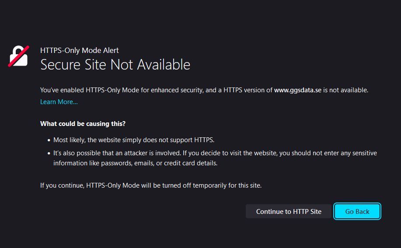The image size is (401, 248).
Task: Click the bullet dot before It's also possible
Action: [x=49, y=154]
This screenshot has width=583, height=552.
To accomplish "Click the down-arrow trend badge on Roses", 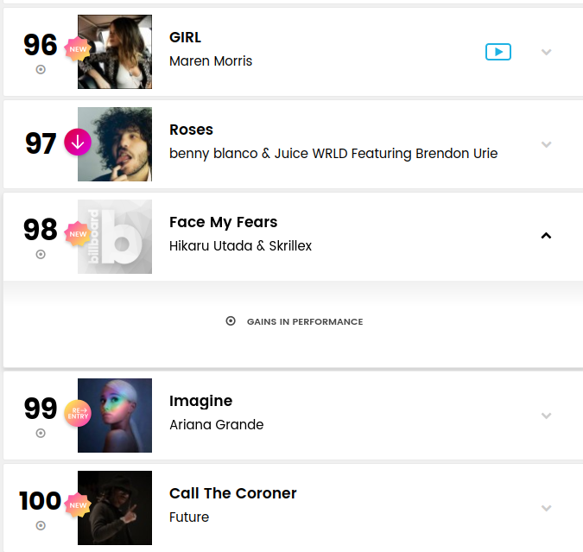I will click(x=78, y=142).

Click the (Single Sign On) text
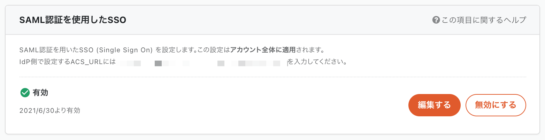tap(125, 49)
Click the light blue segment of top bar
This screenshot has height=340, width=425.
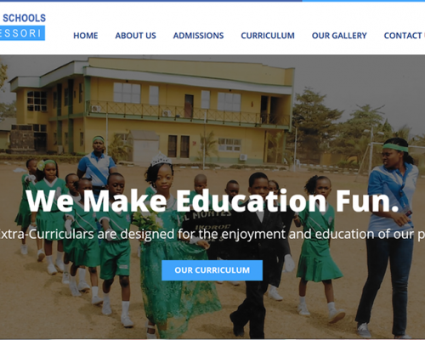364,1
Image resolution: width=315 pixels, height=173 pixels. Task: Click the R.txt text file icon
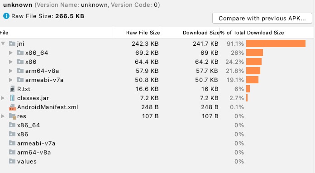12,89
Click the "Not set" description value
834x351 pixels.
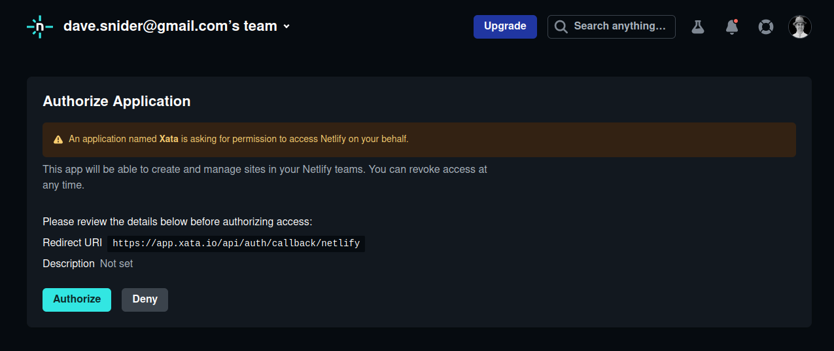[x=116, y=263]
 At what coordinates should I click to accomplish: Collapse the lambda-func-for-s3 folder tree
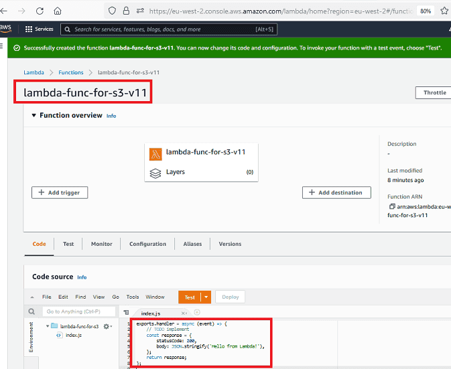click(48, 326)
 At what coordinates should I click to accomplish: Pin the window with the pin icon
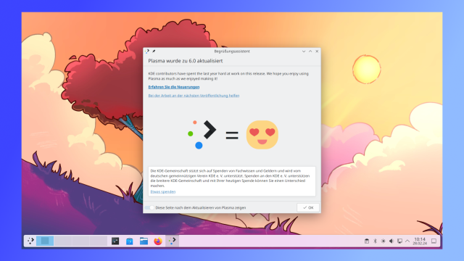tap(154, 51)
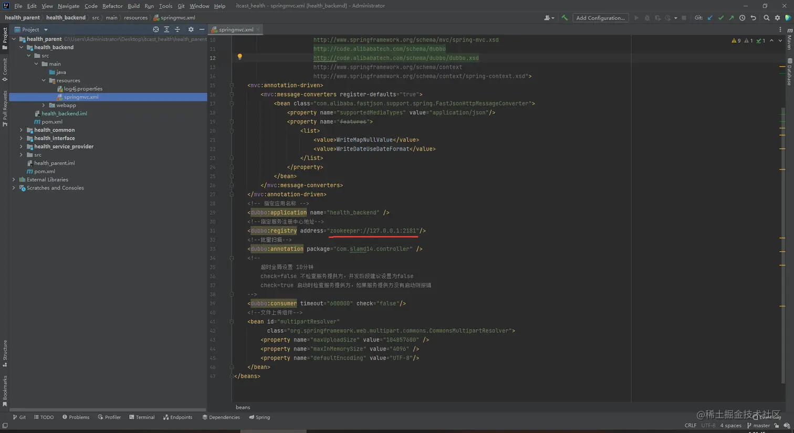Open the Refactor menu

[112, 6]
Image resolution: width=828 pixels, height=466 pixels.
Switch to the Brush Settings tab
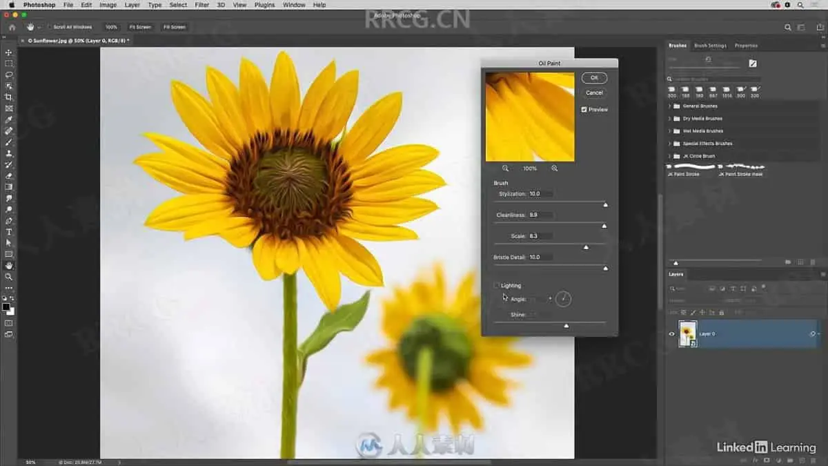pos(709,46)

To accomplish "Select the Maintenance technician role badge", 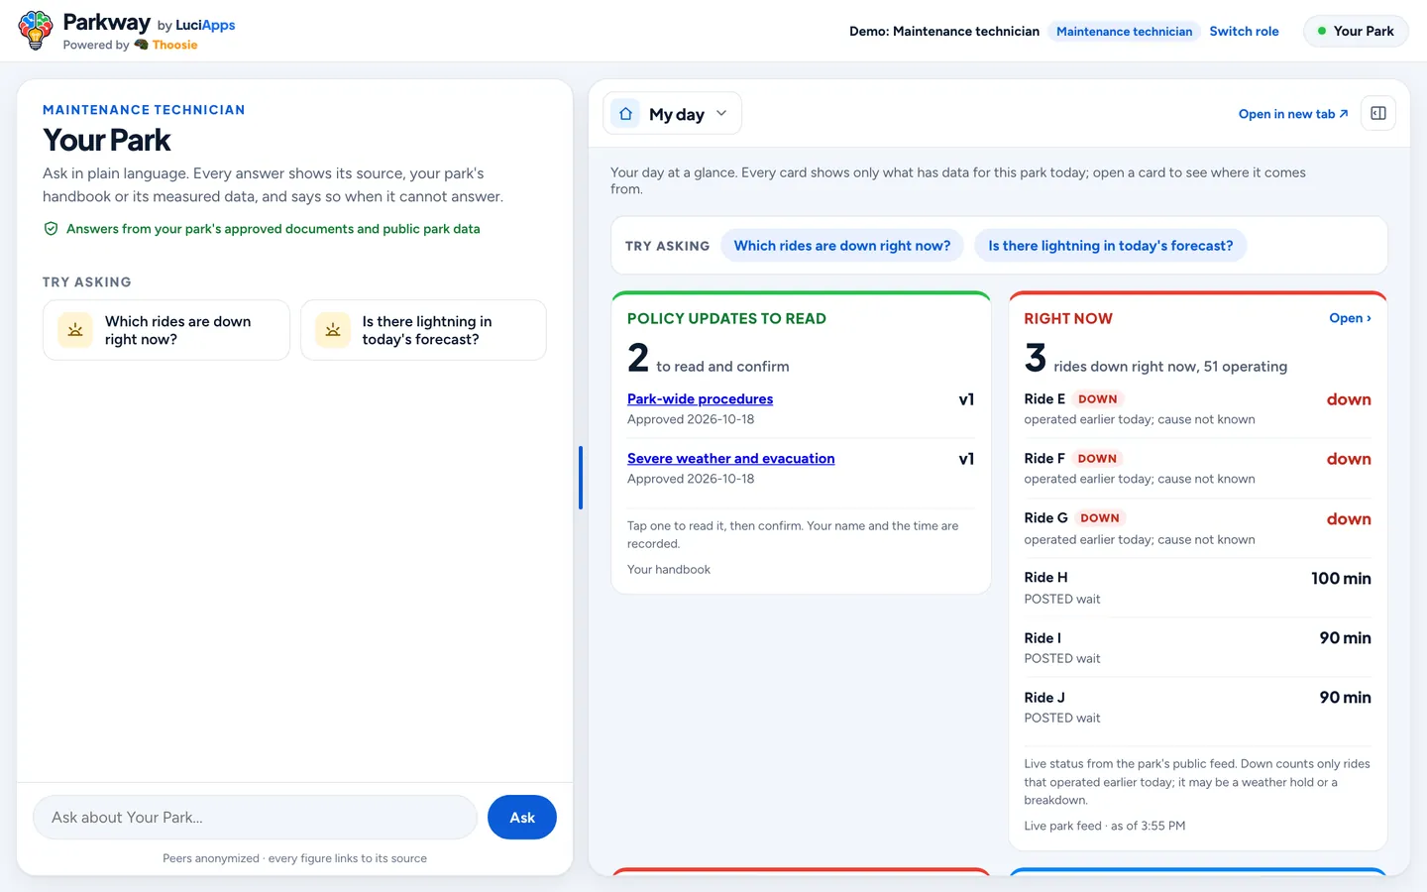I will click(x=1124, y=32).
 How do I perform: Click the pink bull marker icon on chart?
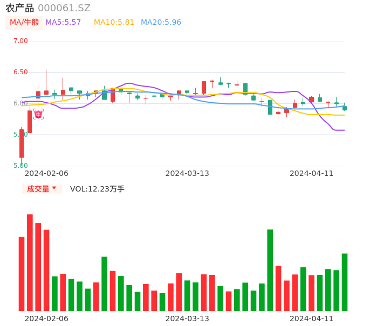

--

**TASK TO COMPLETE**
In the data above, find the line containing "This screenshot has height=340, width=425." and the line containing "Image resolution: width=828". Copy exactly the stretch from the first through the second, both included, leaving out any picture.

**ANSWER TO THIS TASK**
This screenshot has height=340, width=425.
364,1
Image resolution: width=315 pixels, height=173 pixels. Task: Click the R.txt text file icon
12,89
Click the "Not set" description value
834x351 pixels.
[x=116, y=263]
 At what coordinates should I click to accomplish: Collapse the lambda-func-for-s3 folder tree
click(48, 326)
 At what coordinates should I click to accomplish: Pin the window with the pin icon
tap(154, 51)
Open the Refactor menu

[112, 6]
Image resolution: width=828 pixels, height=466 pixels.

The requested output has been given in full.